Le bâillonnement des entreprises

Cette décision comporte plusieurs aspects intéressants. Premièrement, elle offre un aperçu de la mécanique interne du programme de surveillance. Deuxièmement, elle est liée à un autre aspect du renseignement aux États-Unis : l’interdiction pour les participants, volontaires ou non, de parler de ce qui lui a été demandé. Le simple fait de révéler que des éléments ont été demandés peut être illégal, à moins de rester très vague, comme Google le fait dans ses rapports de transparence.

 

Les entreprises américaines ont en effet une conception double de la protection de la vie privée. S’il s’agit de services internes, la lecture des données peut tout à fait alimenter par exemple un service de publicités personnalisées. Mais lorsqu’il s’agit de révéler ces mêmes données au gouvernement, il y a souvent barrage. De fait, communication, image et marketing oblige, ces entreprises aimeraient pouvoir en dire beaucoup plus long sur ce qui leur est demandé, afin de prouver aux clients qu’ils ont été contraints et forcés par nulle autre que la loi américaine. C’est précisément le sens de la lettre ouverte de Google dont nous parlions mercredi dans nos colonnes.

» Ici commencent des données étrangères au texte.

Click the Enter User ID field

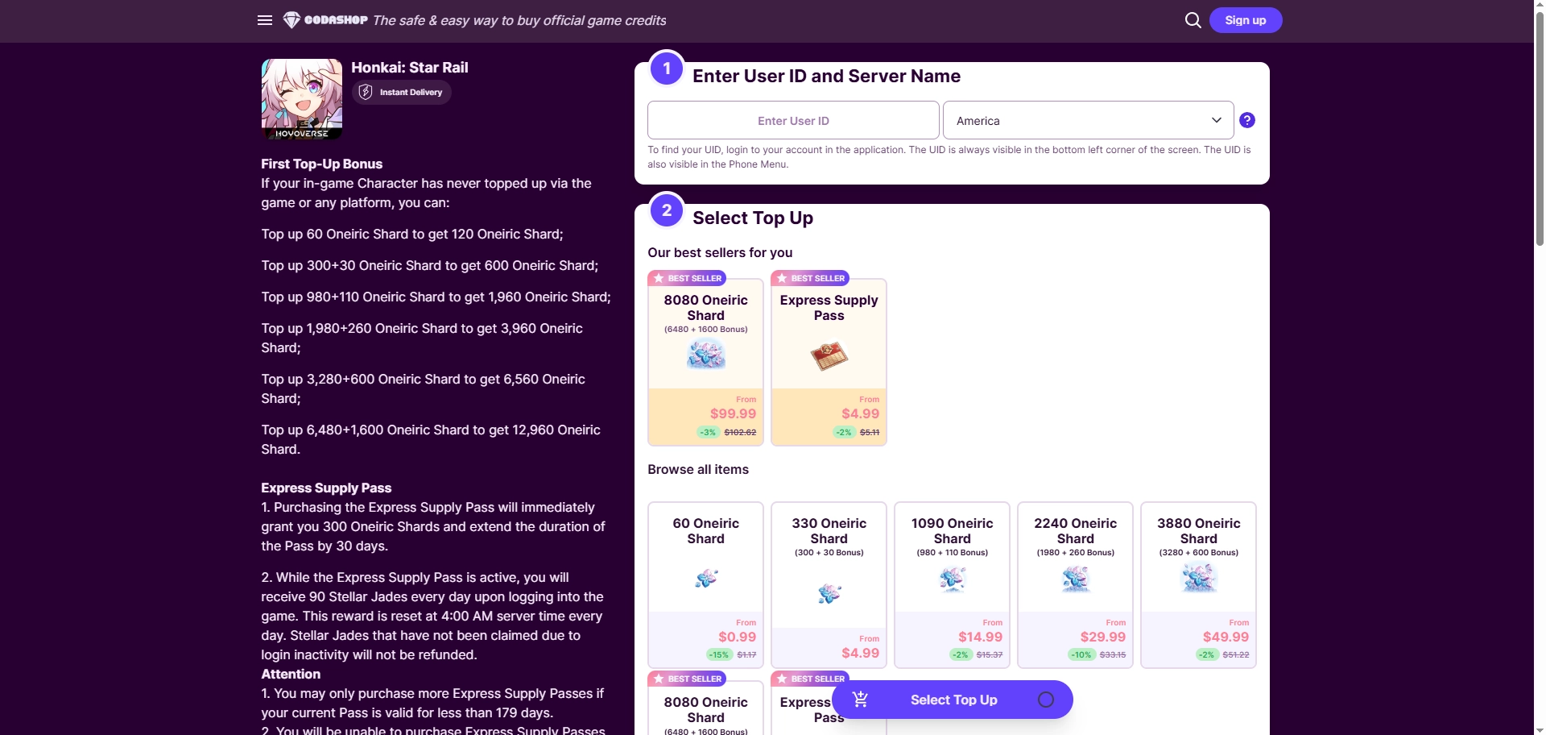pyautogui.click(x=793, y=120)
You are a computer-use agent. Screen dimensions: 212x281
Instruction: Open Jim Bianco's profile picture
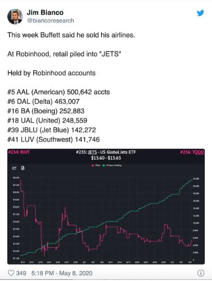click(x=15, y=17)
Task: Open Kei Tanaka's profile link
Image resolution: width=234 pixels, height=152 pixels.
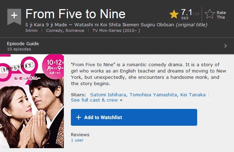Action: point(193,95)
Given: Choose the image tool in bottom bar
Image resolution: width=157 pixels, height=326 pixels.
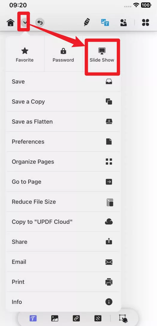Looking at the screenshot, I should point(55,318).
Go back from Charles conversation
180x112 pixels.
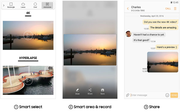128,8
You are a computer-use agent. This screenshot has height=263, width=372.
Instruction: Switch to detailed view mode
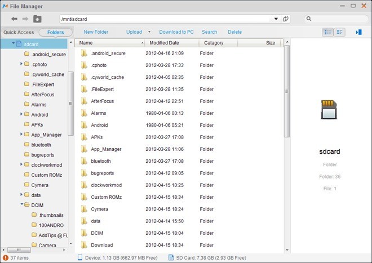[339, 32]
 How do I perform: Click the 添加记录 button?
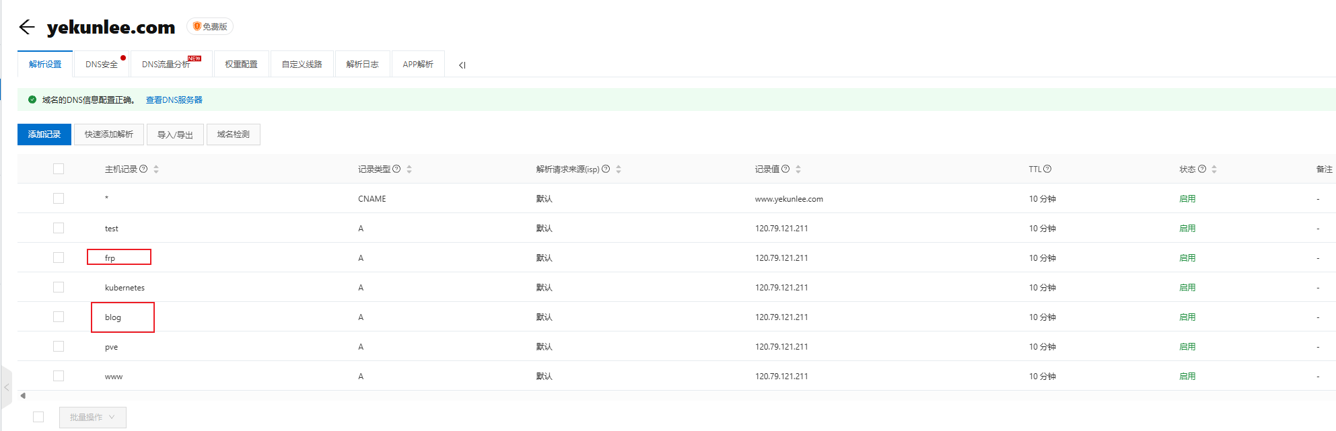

Un courant « pro-libertés civiles » que l’on retrouve souvent dans la Silicon Valley selon l’ACLU (American Civil Liberties Union).

 

Car en plus des requêtes de type FISA, les entreprises peuvent faire face aux NSL (Lettres de sécurité nationale), envoyées par le FBI ou d’autres agences fédérales. Les NSL ont été créées en 1978, elles permettaient initialement d’accéder aux données personnelles financières des individus dans le cadre d’une enquête. En 1986, ces requêtes deviennent plus contraignantes pour le demandeur, avant qu’un amendement en 93 ne supprime la barrière concernant les puissances étrangères. Aujourd’hui, après le passage du Patriot Act et de sa version remaniée en 2006, les NSL peuvent concerner à peu près n’importe qui, personne physique ou morale, américain ou non, et imposent un ordre de bâillonnement interdisant formellement aux organismes ou entreprises de prévenir les personnes visées.

Entre NSL et requêtes FISA, une simple question de périmètre 

Mais alors, quelle différence entre les requêtes FISA et les NSL ? Le périmètre de la demande. Les NSL visent toujours des individus, tandis que les requêtes FISA peuvent toucher des populations. Par exemple, la NSA peut demander une surveillance globale de tout ou partie des utilisateurs en Iran. Mais dans les deux cas, l’entreprise aura interdiction de révéler cette demande, ce qui explique pour le New York Times pourquoi il est si difficile de savoir quelles entreprises résistent, combien de fois et comment. Selon l’Electronic Privacy Information Center, on sait simplement qu’entre 2008 et 2012, deux requêtes à peine sur les 8591 formulées ont été rejetées. En outre, sur la seule année dernière, 1850 requêtes FISA ont été formulées, contre 15 000 NSL.

 

Mais se tourner vers la justice peut avoir des résultats totalement aléatoires. Le Times indique ainsi qu’une société, dont le nom n’est pas cité, a été sommée via une NSL de donner des informations sur un individu dans le cadre d’une enquête de terrorisme. Non seulement le dossier fut porté devant une cour fédérale, mais la juge Susan Illston a en plus déclaré la requête anticonstitutionnelle, de même que l’ordre de bâillonnement l’accompagnant. L’affaire étant en appel, les détails ne sont pas encore connus. Un défi qui ne fonctionne pas à chaque fois : Google a tenté cette année de s’opposer à 19 NSL dans la même cour, mais la même juge Illston a statué contre la firme.